I pretended not to hear Asa’s modulated voice as it mingled with the sounds of the rainstorm and the creaking and groaning of the old wooden building. The ambient noise was so loud that it almost drowned out the constant ringing in my ears — a legacy of the Big Vertigo.

“Kogii,” Asa went on when I didn’t respond, “do you remember some of the other songs from our childhood? Gishi-Gishi, where did you come from? Mr. Rhubarb, where are you from? And where on earth did you leave your arm? Dun-dun. The neighborhood kids used to sing that song when Daio was around, and once when I innocently joined in Mother came over and boxed my ears. I remember being really startled because it was the first time she had ever hit me.”

I tried unsuccessfully to conjure an image of Daio as he might have looked as a child, but then it struck me that the Daio whom Asa and her pals had been teasing with a cruel song would already have been a full-grown adult.

“So, Kogii,” Asa went on, “while you were visiting Akari in the room he and Ricchan are sharing tonight — and by the way, since it looks as if it will take a bit more time for you and Akari to sort things out, isn’t it great that he’s bonded so nicely with her in the meantime? — anyhow, while you were gone Daio popped in to check whether his young helpers had delivered our bedding. When I casually picked up a photograph in an antique frame from the desk over there he said, ‘Here, I’ll take that,’ and he snatched the framed photo out of my hands and shoved it into the pocket of his jacket.

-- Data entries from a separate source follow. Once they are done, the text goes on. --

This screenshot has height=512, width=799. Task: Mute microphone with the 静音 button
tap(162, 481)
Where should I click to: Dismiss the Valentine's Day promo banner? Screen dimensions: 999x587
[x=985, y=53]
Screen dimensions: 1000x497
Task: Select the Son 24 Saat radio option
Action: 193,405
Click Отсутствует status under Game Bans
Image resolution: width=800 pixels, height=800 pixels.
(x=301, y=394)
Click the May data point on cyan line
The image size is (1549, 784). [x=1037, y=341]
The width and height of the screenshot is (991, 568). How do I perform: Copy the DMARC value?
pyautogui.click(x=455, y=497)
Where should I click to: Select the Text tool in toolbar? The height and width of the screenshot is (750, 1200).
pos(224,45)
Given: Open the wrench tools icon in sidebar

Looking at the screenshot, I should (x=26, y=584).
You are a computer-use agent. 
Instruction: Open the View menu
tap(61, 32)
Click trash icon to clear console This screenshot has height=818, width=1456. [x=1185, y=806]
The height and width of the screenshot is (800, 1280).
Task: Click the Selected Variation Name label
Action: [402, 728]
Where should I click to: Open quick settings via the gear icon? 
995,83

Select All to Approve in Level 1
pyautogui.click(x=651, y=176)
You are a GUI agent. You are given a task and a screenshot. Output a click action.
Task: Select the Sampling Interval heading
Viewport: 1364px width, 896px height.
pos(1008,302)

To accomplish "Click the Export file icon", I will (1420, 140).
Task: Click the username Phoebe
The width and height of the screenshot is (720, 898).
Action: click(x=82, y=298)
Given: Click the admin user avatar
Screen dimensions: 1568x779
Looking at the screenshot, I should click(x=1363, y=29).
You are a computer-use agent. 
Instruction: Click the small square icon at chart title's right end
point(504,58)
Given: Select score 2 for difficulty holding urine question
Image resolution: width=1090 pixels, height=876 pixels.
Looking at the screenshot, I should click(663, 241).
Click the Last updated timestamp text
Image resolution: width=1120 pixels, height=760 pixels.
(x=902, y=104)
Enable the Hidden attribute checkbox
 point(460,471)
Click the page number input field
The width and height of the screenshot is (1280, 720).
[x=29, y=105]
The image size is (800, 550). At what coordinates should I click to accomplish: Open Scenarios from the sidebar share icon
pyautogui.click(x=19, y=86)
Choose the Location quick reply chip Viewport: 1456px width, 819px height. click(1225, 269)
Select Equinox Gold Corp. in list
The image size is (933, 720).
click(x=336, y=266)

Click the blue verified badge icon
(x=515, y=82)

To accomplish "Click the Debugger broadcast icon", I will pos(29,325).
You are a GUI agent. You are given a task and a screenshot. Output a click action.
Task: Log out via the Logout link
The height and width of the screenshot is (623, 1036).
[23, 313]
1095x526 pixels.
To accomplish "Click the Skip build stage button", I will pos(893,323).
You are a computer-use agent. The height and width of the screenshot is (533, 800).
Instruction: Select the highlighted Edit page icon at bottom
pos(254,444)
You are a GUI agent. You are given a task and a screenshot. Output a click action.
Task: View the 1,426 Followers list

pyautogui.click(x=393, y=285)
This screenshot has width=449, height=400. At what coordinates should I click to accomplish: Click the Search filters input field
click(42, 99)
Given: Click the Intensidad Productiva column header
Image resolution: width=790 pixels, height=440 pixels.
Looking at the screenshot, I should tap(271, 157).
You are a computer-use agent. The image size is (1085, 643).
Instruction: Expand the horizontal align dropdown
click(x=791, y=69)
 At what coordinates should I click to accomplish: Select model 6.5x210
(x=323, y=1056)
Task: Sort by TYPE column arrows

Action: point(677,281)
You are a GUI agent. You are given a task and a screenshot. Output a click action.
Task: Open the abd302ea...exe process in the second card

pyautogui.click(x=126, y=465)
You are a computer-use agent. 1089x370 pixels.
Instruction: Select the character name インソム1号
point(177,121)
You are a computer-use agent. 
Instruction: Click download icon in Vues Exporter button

“You’ll never guess what it was, Kogii: a picture of our father, standing on a high bluff overlooking a savannah, dressed like a world traveler or maybe a spy! Next to him was a burro laden with luggage (I didn’t have a chance to look for the red leather trunk, but I’m sure it must have been there), and a very young Daio, who still had both his arms, was shielding the luggage with his body in a protective way. I’m sure you’ve heard the stories about how Daio grew up in China or someplace. Maybe Manchuria? I forget the details, but wherever it was, that’s where Father found him. But since he knows the drowning novel isn’t going to happen now, you’d think Gishi-Gishi would be able to let down his guard a little bit, wouldn’t you?”